May/June 2023 Exam Verdict: Precision is Paramount
The May/June 2023 Psychology papers (9990/11 and 9990/21) presented a rigorous test of candidates' precise knowledge and methodological dexterity. A key theme of this series was extreme specificity. While many candidates displayed a strong grasp of general psychological concepts, they frequently stumbled when asked to recall highly detailed features of core studies or apply generic research methods to novel scenarios. This resulted in an above-average volume of blank responses, particularly in Paper 11 Question 5 (Laney et al. results) and Question 6 (Cognitive approach assumptions).
Where the Marks Were Won and Lost
In Paper 1, the 8-mark comparison between Dement and Kleitman and Canli et al. (Question 9b) proved highly discriminative. Candidates who successfully mapped clear comparison points (e.g., sample generalisability, quantitative data collection, and objective brain measurement techniques) scored highly. Conversely, many lost marks by simply listing study details without explicit, structural comparison. In the 10-mark evaluation of Bandura et al. (Question 10), failing to address the named issue of reliability restricted candidates to a maximum of 6 marks, highlighting the danger of using pre-prepared essays.
Paper 2 demonstrated that candidates struggle to bridge the gap between abstract methodology and scenario application. In Section B and C, a notable portion of candidates designed experimental studies instead of correlational ones, or failed to correctly write a standard directional hypothesis (often repeating the prompt tautologically rather than stating the IV and DV relationship).
Examiner Pitfalls and Crucial Advice
The Principal Examiner reports highlighted several key errors that recurringly cost candidates high-tier marks:
- Confusing Results and Conclusions: A result is a factual piece of data (e.g., mean scores), while a conclusion is a generic psychological claim derived from that data.
- Weak Scenarios & Contextualisation: Answers to questions containing the instruction 'in this study' must explicitly reference the specific variables and events of that scenario (such as referring to 'shoppers' or 'shelves' in Steve's retail observation rather than generic 'participants').

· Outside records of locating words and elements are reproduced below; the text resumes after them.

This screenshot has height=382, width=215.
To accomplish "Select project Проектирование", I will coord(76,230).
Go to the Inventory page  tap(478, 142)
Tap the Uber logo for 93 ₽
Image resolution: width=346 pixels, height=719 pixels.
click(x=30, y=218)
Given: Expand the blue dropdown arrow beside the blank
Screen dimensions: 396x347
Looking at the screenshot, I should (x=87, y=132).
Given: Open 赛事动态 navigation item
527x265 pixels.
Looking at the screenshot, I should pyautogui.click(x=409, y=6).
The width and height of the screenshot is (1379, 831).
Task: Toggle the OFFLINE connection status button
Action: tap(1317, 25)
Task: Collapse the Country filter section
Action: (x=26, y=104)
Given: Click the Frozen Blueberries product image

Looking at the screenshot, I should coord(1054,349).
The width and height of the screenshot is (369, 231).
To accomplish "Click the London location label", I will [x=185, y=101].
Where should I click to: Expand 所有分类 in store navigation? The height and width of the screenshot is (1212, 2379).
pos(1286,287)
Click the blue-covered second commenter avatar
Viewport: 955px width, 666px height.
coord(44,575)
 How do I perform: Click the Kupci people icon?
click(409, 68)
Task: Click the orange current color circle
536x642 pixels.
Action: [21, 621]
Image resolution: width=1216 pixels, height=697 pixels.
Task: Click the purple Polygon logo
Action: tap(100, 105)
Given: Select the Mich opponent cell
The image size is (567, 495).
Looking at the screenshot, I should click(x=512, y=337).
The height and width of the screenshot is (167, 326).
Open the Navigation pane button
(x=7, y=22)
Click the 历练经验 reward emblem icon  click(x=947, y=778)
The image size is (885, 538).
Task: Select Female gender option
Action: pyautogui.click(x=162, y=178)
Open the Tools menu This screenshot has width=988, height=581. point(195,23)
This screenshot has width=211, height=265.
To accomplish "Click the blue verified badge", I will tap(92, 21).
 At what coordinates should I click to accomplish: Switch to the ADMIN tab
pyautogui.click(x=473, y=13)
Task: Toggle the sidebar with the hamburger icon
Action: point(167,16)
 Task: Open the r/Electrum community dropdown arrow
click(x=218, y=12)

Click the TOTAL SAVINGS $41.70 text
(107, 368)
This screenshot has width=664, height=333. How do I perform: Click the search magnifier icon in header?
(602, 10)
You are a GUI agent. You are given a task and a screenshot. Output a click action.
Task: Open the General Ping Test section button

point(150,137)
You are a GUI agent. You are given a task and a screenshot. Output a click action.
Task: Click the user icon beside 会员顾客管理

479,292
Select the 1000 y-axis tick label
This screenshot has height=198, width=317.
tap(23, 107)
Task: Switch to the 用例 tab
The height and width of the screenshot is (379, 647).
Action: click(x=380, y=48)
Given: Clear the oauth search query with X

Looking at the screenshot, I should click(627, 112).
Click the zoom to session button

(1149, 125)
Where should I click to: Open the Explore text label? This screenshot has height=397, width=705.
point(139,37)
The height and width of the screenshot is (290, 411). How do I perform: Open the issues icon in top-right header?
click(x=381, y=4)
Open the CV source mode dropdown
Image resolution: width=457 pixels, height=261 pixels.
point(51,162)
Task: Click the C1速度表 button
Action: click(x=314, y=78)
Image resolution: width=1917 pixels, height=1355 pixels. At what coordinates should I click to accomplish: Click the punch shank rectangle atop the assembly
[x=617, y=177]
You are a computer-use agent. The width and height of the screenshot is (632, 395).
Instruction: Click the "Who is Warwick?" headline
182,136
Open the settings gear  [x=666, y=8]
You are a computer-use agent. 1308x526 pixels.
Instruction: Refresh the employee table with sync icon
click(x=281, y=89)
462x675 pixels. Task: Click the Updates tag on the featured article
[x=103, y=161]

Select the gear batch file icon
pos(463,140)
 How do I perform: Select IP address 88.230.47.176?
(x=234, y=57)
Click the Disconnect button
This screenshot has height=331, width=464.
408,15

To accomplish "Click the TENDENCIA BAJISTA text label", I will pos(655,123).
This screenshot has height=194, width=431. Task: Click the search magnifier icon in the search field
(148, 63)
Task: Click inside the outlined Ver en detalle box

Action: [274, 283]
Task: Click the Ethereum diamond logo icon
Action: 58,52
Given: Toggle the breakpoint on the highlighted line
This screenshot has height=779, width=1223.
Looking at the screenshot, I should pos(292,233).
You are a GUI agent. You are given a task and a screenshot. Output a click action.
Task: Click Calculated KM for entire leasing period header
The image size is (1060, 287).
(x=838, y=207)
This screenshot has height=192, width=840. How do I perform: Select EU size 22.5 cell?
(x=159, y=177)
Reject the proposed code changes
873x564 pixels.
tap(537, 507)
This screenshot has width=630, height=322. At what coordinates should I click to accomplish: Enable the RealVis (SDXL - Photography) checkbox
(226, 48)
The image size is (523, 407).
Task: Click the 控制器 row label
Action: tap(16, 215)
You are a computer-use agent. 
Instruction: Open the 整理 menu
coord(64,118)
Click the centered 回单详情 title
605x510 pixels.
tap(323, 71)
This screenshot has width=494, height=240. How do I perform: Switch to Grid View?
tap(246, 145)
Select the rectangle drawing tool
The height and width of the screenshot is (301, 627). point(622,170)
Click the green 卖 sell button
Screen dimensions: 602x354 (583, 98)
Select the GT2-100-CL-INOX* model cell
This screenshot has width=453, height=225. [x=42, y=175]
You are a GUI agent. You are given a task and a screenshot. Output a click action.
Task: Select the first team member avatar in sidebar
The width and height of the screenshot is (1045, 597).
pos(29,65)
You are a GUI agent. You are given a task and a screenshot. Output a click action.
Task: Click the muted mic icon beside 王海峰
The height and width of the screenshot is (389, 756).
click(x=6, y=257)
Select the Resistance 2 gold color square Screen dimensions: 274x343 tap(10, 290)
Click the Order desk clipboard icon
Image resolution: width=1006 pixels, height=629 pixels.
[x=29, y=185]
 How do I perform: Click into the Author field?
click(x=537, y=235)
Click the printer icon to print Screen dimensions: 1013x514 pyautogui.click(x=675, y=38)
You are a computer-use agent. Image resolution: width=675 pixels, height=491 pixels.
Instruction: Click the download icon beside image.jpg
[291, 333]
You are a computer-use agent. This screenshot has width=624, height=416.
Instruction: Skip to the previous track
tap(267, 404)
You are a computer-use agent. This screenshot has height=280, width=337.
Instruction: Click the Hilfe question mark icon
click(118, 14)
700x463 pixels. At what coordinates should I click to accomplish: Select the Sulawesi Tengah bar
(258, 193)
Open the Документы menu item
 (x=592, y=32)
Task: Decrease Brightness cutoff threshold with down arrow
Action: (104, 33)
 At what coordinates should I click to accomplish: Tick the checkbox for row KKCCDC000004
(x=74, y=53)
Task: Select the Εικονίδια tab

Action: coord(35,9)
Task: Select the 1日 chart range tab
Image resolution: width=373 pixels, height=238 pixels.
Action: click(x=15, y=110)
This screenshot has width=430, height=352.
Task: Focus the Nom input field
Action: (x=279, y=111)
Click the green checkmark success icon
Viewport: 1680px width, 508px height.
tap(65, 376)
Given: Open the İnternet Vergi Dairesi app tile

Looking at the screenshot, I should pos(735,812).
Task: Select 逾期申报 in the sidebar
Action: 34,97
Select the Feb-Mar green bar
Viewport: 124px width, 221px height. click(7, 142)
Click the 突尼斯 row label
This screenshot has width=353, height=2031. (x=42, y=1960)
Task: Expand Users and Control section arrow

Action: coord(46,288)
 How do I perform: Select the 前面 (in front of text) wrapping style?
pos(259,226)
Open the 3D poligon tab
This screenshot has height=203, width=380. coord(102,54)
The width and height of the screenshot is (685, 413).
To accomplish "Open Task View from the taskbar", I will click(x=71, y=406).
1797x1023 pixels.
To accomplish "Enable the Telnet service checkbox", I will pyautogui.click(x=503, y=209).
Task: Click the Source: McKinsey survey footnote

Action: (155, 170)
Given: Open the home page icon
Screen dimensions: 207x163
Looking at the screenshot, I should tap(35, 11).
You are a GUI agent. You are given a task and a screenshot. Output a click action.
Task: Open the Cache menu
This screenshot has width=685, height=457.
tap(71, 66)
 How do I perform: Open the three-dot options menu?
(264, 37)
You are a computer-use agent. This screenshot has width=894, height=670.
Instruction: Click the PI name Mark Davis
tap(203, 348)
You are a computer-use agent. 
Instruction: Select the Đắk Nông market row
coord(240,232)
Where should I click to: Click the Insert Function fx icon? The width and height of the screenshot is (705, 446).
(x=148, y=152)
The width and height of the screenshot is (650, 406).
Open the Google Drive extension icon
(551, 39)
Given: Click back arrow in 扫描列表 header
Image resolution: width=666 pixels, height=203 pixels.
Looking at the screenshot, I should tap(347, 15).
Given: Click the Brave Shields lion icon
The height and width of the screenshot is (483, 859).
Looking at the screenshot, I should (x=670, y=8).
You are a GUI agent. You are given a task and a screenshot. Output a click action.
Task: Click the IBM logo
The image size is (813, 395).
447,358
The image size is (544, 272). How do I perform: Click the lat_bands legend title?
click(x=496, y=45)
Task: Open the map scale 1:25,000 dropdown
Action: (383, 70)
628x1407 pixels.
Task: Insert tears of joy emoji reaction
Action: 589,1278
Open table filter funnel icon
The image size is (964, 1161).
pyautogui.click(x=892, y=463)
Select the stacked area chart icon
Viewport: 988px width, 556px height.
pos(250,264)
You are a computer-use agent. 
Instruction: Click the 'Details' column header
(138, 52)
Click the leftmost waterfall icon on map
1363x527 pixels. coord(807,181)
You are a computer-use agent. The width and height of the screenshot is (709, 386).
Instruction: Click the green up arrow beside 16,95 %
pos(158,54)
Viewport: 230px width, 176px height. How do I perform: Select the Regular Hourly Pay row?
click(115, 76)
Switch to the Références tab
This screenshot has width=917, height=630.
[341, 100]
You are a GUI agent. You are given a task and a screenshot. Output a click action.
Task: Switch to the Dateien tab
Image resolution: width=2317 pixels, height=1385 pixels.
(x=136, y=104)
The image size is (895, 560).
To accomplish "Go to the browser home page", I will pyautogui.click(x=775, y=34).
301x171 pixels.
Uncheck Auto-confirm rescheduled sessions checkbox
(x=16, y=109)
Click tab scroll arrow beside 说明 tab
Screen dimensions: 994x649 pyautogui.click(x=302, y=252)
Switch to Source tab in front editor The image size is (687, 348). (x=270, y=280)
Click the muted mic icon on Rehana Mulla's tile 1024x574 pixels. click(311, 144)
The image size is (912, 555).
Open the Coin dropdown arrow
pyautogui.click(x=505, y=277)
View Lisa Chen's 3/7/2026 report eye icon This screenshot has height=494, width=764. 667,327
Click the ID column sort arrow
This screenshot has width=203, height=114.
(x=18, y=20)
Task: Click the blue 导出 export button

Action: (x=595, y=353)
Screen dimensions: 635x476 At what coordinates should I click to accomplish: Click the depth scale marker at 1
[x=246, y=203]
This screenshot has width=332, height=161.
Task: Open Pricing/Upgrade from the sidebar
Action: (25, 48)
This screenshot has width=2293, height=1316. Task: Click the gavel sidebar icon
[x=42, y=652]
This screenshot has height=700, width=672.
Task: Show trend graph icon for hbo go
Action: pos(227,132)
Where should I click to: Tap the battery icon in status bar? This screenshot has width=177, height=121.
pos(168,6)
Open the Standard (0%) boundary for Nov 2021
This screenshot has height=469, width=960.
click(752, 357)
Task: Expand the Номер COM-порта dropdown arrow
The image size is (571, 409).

- Circular Definitions: When asked to define a concept like 'spread' or 'random sampling', candidates often repeated the word in their definition (e.g., 'random sampling is when you sample randomly'), which receives zero credit.
Preparation Strategy & Predictions
To excel in future series, candidates must create highly structured revision cards for each core study covering: Sample, Aim, Method, Procedure, specific Results, and Conclusions. For Research Methods, mock design tasks must be practiced regularly under timed conditions, with a strict focus on differentiating observational, experimental, and correlational designs. Given the absence of recent deep evaluations on Schachter and Singer, this study is highly likely to be targeted in upcoming series for core evaluative questions. Additionally, cognitive approach assumptions and physiological measurements are overdue for central, high-mark testing.